-- Action item --
One figure is wanted here: how many lines in the entries hold the word "computer".

-- Records supplied --

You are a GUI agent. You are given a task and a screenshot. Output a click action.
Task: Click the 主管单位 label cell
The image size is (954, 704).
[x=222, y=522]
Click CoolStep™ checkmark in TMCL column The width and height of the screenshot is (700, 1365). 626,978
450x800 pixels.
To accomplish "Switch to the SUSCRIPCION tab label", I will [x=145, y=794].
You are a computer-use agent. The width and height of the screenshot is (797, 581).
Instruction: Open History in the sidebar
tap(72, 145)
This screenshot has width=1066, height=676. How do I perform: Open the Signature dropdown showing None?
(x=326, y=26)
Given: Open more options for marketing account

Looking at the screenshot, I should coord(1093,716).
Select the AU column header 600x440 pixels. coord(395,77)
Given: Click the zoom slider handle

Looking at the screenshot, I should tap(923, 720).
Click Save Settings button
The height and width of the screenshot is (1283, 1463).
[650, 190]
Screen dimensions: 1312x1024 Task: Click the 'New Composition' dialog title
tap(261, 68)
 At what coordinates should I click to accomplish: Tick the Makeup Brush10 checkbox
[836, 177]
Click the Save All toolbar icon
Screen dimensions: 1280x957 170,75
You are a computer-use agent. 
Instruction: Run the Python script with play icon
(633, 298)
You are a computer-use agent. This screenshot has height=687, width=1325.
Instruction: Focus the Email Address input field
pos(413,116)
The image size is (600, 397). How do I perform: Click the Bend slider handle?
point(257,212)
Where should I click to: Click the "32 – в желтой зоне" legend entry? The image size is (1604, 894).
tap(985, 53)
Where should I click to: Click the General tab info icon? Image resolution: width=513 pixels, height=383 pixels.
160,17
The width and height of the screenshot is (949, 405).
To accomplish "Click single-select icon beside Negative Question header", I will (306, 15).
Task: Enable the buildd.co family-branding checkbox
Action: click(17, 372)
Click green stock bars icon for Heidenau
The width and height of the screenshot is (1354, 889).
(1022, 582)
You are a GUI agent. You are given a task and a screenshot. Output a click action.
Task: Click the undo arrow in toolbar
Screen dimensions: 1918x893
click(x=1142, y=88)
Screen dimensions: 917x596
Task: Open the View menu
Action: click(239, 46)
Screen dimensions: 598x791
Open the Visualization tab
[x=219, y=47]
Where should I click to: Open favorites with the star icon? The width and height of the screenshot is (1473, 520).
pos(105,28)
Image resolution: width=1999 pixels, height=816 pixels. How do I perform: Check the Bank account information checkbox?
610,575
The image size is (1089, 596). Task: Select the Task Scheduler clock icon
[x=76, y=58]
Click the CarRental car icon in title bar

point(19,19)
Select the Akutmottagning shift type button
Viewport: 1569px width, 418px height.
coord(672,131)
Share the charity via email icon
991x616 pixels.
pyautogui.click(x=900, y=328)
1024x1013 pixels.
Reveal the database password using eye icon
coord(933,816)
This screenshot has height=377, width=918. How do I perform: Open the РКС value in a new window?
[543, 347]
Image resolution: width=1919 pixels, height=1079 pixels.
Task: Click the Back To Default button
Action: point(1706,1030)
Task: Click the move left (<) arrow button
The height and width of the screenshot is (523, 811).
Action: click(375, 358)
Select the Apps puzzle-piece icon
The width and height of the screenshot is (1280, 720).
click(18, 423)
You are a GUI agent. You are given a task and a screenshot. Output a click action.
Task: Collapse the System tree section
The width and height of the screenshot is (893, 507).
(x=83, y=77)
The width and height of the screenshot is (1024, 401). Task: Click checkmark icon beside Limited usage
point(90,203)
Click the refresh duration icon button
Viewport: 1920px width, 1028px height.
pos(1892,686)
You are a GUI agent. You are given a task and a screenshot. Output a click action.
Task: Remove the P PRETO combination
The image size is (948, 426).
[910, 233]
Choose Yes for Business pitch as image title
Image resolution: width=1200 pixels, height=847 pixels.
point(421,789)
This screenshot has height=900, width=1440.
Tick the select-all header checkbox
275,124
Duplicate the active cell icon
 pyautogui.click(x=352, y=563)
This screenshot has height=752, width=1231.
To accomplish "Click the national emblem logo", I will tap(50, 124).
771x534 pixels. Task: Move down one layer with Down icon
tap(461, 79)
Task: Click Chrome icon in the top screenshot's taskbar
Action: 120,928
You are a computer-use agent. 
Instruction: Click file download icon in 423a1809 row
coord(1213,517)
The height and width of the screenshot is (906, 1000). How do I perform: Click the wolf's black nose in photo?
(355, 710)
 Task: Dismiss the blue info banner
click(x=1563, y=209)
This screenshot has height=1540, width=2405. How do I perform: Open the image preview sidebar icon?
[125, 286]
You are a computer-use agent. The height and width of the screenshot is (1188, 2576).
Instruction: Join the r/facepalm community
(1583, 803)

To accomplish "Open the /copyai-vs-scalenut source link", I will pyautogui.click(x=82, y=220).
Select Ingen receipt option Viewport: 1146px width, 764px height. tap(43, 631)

-- Solution to the exercise --
5